As the story goes, William Bonney and Tom Horn met in Las Vegas, New Mexico. Tom was just 15, Billy not much older — though he had five notches on the butt of his Colt. Tom had teethed on pistols in Missouri and didn’t like Billy. A shooting match ensued. Both teenagers were said to have drilled aces out of playing cards, then split them edgeways. Airborne bottles didn’t stand a chance. Legend has it Billy then took Tom around to the Baca Corral, where they’d have some privacy, and lined up 12 matches on a rail. “You go first,” he said. “Light a match. I’ll go next. Like that.”
Perceptive beyond his years, Tom removed two matches. “We’ll shoot five,” he said. “When I’m done, we’ll each have a bullet left.”
The reported sequel is credible as the preamble. From 30 feet, Tom lit two matches. Billy ignited one, clipped two. More certain: each man went on to live by his guns, and to die at the hands of the law.
Arms-length accuracy was the rule for 19th-century revolvers, even among people who used them a lot. On October 26, 1881, the Earp brothers and Doc Holliday met the Clanton gang at Tombstone’s OK Corral. Gunplay was a foregone conclusion, so all combatants should have brought their best game. But after some 30 shots, fired at ranges that averaged six feet, only three men of the eight lay dead!
Despite such abysmal accuracy, short-range shootouts carried grave risk. Medical care couldn’t always stop peritonitis, or infection from dirt adhering to greased bullets. Derringers (after Philadelphia’s Henry Deringer, Jr., whose small percussion pistols evolved under Colt and other makers into cartridge arms) could cause wounds all out of proportion to their power.

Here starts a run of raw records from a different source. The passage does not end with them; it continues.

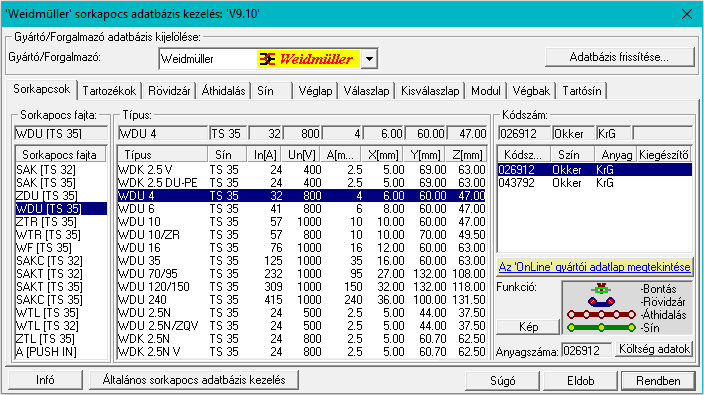Click the Weidmüller logo in manufacturer box
The width and height of the screenshot is (704, 395).
click(308, 59)
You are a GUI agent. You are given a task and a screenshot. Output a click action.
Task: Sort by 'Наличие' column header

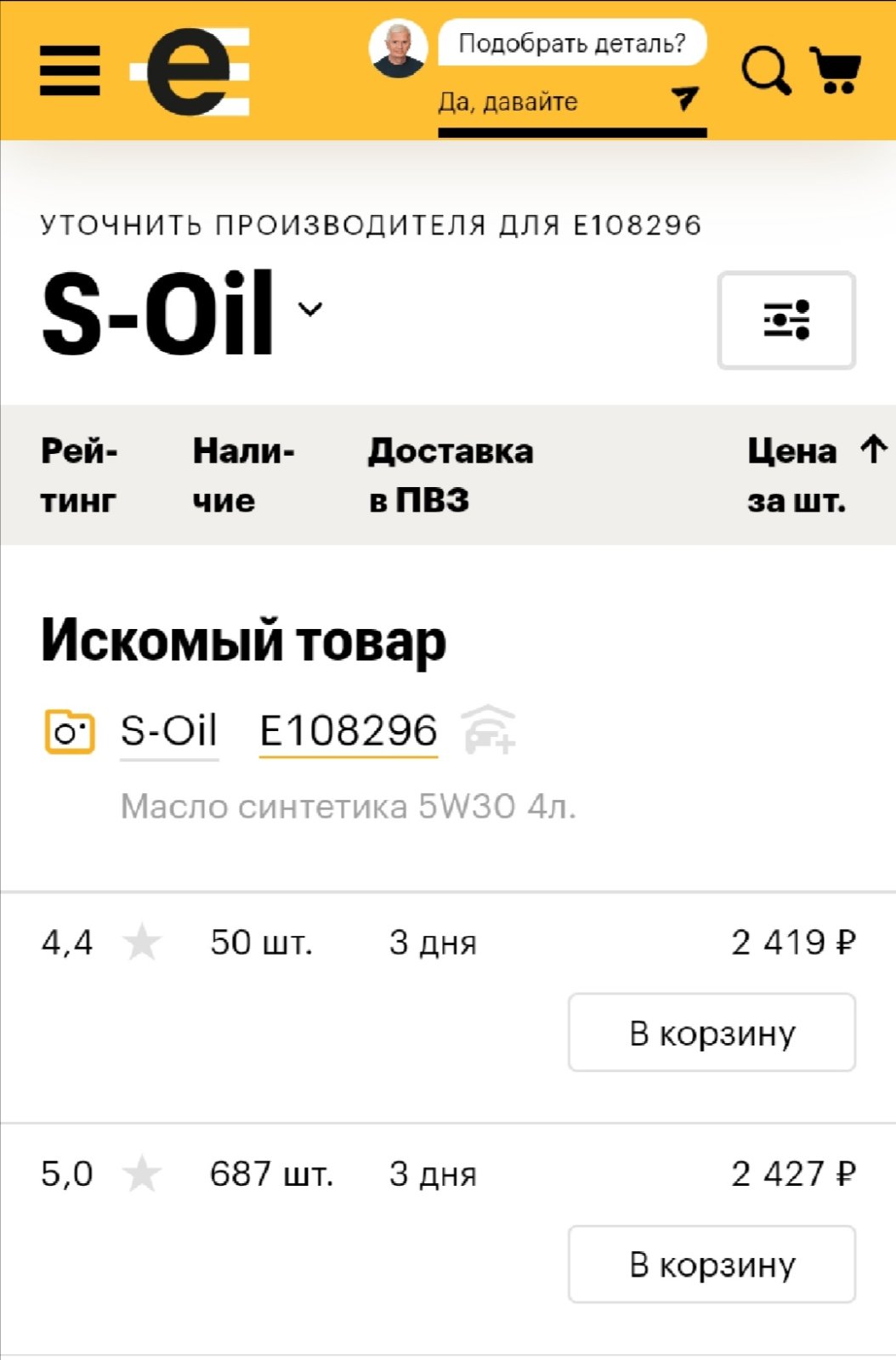pyautogui.click(x=244, y=475)
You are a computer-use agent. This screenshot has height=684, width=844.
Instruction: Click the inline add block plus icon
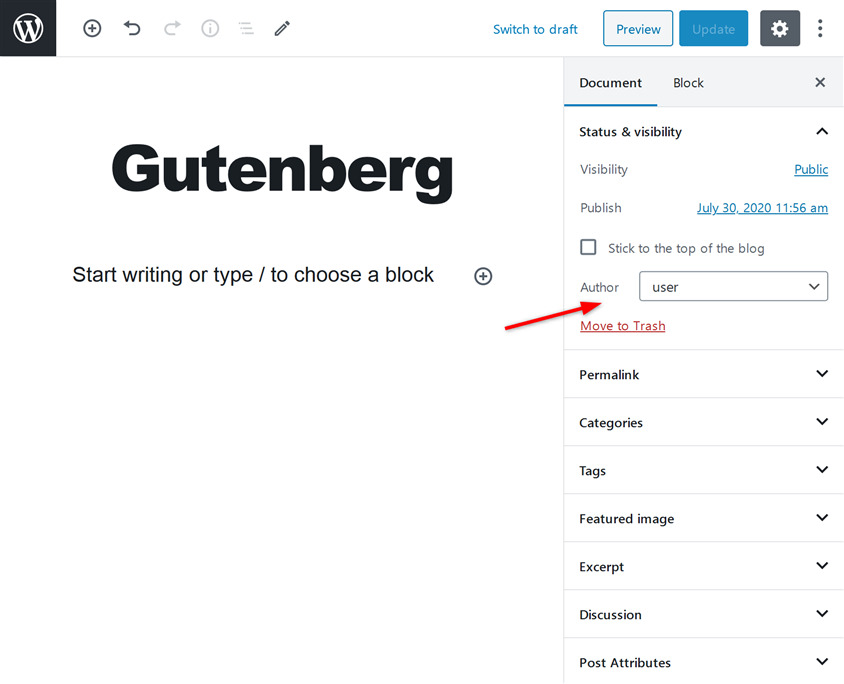pos(483,276)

President Lincoln’s assassination showed that desperate men relied not on bullet energy, nor on accuracy. They simply got close to kill.
Rather than refine their sights to ensure center hits, gunslingers of that era speeded up the actions of their revolvers to put more bullets aloft. English-born Texan Ben Thompson filed off his front sight to quicken his draw. The modification proved useless when he was ambushed.
John “King” Fisher, another pistolero, was also bushwhacked. Self-proclaimed “shootist” Clay Allison got no help from his revolver when a wagon rolled over his neck.
Handguns are still hard to shoot accurately, and distance drains precision. But beyond ranges at which pointing is more practical than aiming, the type of sight on a pistol affects its handling, speed onto the target and accuracy. Experience has a lot to do with preference. And the more you use any sight, the more effective it becomes for you. Of course, application matters.